2009: Learn, adapt, succeed report now out...

Well, we're back for the New Year, and we hope all of our readers had happy holidays.

In November last year, we convened a two-day symposium as part of the Disarmament Insight initiative in Glion, Switzerland, entitled Learn, Adapt, Succeed: Potential Lessons from the Ottawa and Oslo Processes for other disarmament and arms control challenges, which brought together more than thirty individuals from invited governments, United Nations agencies, the International Committee of the Red Cross and representatives of civil society.

My quick post about the DI symposium in late-ish November before grabbing my bag for a couple of weeks of travel to the UK, and to Oslo for the Convention on Cluster Munitions signing ceremony, didn't go into much detail about the discussions in Glion.

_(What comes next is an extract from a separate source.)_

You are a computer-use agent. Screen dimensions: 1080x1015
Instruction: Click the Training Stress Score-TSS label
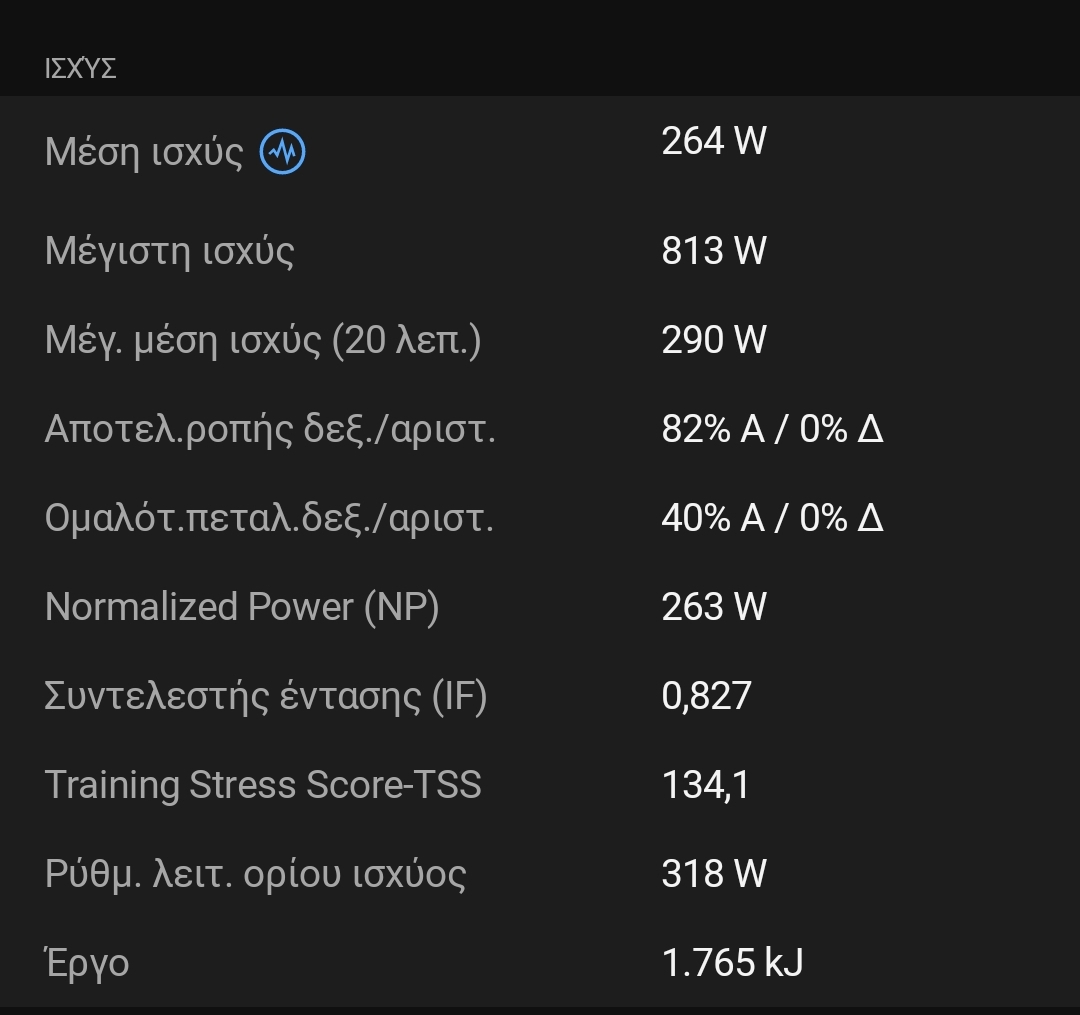[263, 785]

So I'm pleased to say that a summary report of the meeting can now be downloaded in PDF format from the 'Disarmament as Humanitarian Action' project page on UNIDIR's website by following this link. (Click on the 'DI Glion seminar report' link to Open, or right-click to see the Save option, on most computers.)

The symposium was conducted according to the Chatham House Rule, which means that we didn't identify individual speakers or affiliations there. But we hope that the report conveys a sense of what was a very thought-provoking and positive discussion on a range of human security related themes and processes - involving, for instance, ongoing efforts to curb the illicit trade in small arms and light weapons, the Arms Trade Treaty, the Geneva Declaration on Armed Violence and Development and, of course, the CCW and new CCM.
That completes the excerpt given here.